Nutrition info: 195 calories, 22 grams fat, 6 grams net carbs (11 grams carbs, 5 grams fiber), 4 grams protein

Tips for Keto Zone Grilled Vegetables

While grilling vegetables is simple, a few tips can help ensure your success.

  1. Slice the vegetables the same thickness so they cook at the same rate.  As you’ll see in the recipes above, most vegetables like eggplant, zucchini, etc., should be sliced to a uniform thickness. One-third to 1/2 inch is a good size. Of note, slicing the veggies too thin will make them too tender and more likely to disintegrate on the grill.
  2. Give your veggies an oil down. You always want to oil the foods you grill, and not the grill itself. Drizzle the vegetables with olive oil, then spread evenly with your fingers. The mushrooms will absorb the oil quickly, so oil right before grilling and work quickly when working with mushrooms.
  3. Season simply. Sea salt and fresh ground pepper are enough seasonings for almost any vegetable. They will absorb the salt as they cook, enhancing their inherent sweetness. If you’d like more flavor, try adding dried herbs such as oregano, mint, tarragon, or basil.
  4. Grill hot. Start your veggies over medium heat, about 350°F to 450°F. Lay long slices of asparagus or carrots crosswise over the grates, so they don’t fall through. Close the grill lid and cook the vegetables undisturbed, flipping after 3-5 minutes.
  5. Put a lid on it. Closing the lid of your grill creates an environment similar to an oven, baking the vegetables as they lightly char. Check their progress every few minutes.

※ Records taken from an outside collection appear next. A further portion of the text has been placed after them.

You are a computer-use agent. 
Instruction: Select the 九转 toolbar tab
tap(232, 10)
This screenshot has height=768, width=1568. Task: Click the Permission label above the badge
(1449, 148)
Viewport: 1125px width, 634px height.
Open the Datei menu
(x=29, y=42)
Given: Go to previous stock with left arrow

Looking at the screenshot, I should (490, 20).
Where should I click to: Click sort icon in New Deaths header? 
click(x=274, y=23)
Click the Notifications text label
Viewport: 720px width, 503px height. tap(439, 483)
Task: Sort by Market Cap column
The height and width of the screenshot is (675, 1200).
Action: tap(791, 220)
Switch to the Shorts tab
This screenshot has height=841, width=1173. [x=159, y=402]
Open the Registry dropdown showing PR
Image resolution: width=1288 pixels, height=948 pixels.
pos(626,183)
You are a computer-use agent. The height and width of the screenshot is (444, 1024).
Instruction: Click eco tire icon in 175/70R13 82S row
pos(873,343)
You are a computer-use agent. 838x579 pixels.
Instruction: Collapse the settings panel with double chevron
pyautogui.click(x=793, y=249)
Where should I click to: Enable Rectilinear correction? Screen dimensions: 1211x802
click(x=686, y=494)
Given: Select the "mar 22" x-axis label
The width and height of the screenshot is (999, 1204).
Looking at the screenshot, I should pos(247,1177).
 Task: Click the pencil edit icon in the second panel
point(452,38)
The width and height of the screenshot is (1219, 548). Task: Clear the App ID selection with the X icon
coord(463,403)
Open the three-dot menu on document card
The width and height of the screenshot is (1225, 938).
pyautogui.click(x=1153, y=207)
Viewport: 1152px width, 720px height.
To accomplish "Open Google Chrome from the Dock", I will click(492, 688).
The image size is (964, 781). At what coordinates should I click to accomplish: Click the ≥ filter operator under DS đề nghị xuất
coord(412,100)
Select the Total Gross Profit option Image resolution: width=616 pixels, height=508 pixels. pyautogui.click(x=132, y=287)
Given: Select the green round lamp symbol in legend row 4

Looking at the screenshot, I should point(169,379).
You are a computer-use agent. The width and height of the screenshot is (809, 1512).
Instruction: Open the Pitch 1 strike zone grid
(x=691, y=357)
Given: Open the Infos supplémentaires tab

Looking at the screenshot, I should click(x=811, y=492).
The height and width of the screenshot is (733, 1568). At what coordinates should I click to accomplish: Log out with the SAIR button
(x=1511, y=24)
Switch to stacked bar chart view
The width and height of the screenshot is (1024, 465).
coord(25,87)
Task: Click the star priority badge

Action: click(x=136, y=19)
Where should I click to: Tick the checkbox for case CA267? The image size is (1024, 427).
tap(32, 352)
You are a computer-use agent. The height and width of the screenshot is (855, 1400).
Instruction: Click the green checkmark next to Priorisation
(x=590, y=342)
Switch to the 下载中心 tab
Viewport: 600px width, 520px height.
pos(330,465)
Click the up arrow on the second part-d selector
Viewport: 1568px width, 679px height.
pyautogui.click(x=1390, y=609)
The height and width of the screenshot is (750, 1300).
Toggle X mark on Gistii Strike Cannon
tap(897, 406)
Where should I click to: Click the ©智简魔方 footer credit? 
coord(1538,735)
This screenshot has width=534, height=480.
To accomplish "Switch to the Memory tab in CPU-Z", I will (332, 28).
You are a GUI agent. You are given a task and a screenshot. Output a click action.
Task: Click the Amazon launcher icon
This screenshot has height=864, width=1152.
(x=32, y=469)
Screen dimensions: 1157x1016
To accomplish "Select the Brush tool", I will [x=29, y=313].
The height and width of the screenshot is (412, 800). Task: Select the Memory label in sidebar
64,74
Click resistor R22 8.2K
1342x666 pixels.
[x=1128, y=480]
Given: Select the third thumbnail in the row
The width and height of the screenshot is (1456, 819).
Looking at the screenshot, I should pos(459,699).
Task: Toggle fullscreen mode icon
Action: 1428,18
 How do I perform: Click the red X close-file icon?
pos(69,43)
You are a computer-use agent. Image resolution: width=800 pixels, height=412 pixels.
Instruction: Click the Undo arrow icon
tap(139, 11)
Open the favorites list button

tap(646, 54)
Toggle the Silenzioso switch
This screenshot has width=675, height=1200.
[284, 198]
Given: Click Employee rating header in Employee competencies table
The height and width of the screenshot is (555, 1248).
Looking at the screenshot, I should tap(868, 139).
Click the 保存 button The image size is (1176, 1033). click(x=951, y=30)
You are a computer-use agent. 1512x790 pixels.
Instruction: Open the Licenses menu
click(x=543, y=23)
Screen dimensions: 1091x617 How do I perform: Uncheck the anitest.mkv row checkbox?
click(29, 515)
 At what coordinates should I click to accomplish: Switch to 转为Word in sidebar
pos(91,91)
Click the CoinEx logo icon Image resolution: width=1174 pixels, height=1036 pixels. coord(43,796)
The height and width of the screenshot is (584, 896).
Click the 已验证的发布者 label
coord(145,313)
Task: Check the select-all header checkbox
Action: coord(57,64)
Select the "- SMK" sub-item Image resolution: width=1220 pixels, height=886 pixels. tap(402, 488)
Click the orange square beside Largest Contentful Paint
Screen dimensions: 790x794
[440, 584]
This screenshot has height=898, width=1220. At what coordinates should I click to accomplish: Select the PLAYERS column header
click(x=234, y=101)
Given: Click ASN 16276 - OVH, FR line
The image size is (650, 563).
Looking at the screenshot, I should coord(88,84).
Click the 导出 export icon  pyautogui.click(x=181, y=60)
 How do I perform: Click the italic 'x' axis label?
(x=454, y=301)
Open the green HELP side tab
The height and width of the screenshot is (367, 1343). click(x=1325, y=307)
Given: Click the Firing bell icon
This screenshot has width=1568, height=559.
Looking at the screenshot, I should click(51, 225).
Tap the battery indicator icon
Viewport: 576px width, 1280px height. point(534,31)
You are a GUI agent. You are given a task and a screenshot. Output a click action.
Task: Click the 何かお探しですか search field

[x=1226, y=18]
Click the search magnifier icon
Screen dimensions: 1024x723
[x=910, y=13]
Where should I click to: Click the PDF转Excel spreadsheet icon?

Cooking Times for Grilled Vegetables

Vegetables cook at different rates due to thickness. When you grill with the lid down and create an oven environment, you can get a consistent result. Here are general cooking times with lid down:

  • Artichokes: Boil for 10-12 minutes, then quarter and cook 4-6 minutes
  • Asparagus: 6-8 minutes
  • Bell pepper: Whole for 10-12 minutes; quartered for 5-8 minutes
  • Carrot: Boil for 4-6 minutes, then grill 3-5 minutes
  • Eggplant: 5-7 minutes (thicker slices will take longer)
  • Portobello mushroom: 8-10 minutes
  • Onion: Sliced 8-10 minutes; halved 35-40 minutes
  • Green onion: 3-4 minutes
  • Tomato: 6-8 minutes halved
  • Zucchini: 5-7 minutes

Some vegetables will appear slightly dry as they come off the grill but will improve as they rest.

Bottom Line

Grilled vegetables are a great side dish for any Keto Zone meal. Add extra olive oil after grilling for more fat and incredible health benefits (3).  Head to the grill for your Keto Zone Grilled Vegetables during any season.